Record excerpts:
--- START ---

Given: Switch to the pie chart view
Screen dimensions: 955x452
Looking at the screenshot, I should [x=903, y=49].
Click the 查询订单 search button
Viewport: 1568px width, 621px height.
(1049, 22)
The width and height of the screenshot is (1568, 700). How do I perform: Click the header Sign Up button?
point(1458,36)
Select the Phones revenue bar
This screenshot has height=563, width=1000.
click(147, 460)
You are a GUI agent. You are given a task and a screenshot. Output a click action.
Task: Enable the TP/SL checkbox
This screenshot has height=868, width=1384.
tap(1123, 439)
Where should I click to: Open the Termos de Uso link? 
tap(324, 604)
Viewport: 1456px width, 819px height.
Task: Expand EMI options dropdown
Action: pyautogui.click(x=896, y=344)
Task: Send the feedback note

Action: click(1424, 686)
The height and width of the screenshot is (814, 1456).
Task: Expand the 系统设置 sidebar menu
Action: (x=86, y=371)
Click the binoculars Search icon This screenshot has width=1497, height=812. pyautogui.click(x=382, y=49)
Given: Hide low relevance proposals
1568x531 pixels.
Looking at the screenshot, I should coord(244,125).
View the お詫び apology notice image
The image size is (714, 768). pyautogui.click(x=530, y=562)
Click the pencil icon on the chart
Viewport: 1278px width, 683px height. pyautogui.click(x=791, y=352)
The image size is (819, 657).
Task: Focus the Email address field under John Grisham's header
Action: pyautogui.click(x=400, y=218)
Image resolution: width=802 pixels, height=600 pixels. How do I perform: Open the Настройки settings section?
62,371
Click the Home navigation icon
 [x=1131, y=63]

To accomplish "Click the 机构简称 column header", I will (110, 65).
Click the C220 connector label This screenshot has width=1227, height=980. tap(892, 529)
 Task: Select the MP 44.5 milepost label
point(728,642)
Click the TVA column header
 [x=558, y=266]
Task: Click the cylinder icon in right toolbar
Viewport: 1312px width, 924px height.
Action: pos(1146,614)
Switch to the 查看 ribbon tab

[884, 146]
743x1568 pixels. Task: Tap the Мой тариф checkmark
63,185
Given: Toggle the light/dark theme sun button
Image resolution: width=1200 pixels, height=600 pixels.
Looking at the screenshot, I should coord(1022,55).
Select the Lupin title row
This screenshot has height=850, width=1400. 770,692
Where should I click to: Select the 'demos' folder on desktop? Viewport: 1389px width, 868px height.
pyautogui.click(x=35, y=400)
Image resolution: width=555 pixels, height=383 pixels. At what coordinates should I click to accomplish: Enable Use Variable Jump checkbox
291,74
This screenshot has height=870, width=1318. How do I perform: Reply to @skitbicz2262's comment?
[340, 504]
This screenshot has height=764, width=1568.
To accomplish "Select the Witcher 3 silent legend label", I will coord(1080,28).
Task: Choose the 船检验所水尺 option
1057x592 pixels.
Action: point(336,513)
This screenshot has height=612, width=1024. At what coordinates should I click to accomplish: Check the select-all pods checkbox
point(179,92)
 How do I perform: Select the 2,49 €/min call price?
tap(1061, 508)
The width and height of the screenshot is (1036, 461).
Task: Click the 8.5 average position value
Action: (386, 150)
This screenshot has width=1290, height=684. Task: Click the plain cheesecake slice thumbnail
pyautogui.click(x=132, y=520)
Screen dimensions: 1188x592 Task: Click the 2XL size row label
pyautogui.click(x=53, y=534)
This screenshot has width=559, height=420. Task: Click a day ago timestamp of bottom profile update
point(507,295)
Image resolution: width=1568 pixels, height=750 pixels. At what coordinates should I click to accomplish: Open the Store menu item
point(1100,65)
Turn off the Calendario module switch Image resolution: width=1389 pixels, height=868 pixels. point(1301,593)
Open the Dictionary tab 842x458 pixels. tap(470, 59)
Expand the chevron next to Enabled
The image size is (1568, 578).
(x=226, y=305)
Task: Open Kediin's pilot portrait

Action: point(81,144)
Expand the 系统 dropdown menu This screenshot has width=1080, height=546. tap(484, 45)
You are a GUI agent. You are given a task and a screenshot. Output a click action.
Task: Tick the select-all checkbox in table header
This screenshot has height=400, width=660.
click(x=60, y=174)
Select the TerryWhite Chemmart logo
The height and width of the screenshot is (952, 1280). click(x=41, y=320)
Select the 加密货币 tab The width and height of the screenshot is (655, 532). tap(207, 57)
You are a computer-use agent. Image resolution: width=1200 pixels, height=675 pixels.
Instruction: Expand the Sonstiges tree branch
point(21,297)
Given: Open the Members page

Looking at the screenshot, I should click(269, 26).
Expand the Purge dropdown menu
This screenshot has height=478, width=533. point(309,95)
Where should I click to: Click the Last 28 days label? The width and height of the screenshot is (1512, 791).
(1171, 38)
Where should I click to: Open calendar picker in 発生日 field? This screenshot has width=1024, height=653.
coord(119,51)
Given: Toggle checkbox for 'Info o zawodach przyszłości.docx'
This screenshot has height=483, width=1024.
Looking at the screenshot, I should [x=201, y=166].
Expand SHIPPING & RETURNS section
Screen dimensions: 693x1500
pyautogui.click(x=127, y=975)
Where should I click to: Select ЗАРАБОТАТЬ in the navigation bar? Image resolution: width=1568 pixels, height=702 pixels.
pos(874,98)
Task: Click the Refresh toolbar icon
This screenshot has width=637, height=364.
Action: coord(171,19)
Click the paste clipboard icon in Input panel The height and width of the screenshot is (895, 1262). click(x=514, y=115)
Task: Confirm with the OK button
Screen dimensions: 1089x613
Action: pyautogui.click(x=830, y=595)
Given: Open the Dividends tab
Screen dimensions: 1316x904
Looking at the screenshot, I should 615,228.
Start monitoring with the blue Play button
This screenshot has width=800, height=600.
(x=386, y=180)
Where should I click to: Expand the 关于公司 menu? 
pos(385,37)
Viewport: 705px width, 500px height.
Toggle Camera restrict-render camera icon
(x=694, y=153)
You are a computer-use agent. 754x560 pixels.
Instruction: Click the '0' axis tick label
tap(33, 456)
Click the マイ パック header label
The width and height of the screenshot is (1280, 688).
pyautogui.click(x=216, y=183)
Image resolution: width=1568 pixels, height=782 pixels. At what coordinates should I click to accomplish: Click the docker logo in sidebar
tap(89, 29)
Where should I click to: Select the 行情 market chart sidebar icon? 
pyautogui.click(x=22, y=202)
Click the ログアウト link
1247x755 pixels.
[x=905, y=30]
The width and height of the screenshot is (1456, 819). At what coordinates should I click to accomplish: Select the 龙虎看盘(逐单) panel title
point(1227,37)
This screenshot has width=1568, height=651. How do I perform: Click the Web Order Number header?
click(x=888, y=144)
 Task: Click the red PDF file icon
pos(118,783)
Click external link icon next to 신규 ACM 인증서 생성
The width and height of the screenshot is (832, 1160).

--- END ---

Problem details:
Output only the lines from the one that contains "Where should I click to: Select ЗАРАБОТАТЬ" through the final line of the records, exactly as given.

Written response:
Where should I click to: Select ЗАРАБОТАТЬ in the navigation bar? Image resolution: width=1568 pixels, height=702 pixels.
pos(874,98)
Task: Click the Refresh toolbar icon
This screenshot has width=637, height=364.
Action: coord(171,19)
Click the paste clipboard icon in Input panel The height and width of the screenshot is (895, 1262). click(x=514, y=115)
Task: Confirm with the OK button
Screen dimensions: 1089x613
Action: pyautogui.click(x=830, y=595)
Given: Open the Dividends tab
Screen dimensions: 1316x904
Looking at the screenshot, I should 615,228.
Start monitoring with the blue Play button
This screenshot has width=800, height=600.
(x=386, y=180)
Where should I click to: Expand the 关于公司 menu? 
pos(385,37)
Viewport: 705px width, 500px height.
Toggle Camera restrict-render camera icon
(x=694, y=153)
You are a computer-use agent. 754x560 pixels.
Instruction: Click the '0' axis tick label
tap(33, 456)
Click the マイ パック header label
The width and height of the screenshot is (1280, 688).
pyautogui.click(x=216, y=183)
Image resolution: width=1568 pixels, height=782 pixels. At what coordinates should I click to accomplish: Click the docker logo in sidebar
tap(89, 29)
Where should I click to: Select the 行情 market chart sidebar icon? 
pyautogui.click(x=22, y=202)
Click the ログアウト link
1247x755 pixels.
[x=905, y=30]
The width and height of the screenshot is (1456, 819). At what coordinates should I click to accomplish: Select the 龙虎看盘(逐单) panel title
point(1227,37)
This screenshot has width=1568, height=651. How do I perform: Click the Web Order Number header?
click(x=888, y=144)
 Task: Click the red PDF file icon
pos(118,783)
Click external link icon next to 신규 ACM 인증서 생성
The width and height of the screenshot is (832, 1160).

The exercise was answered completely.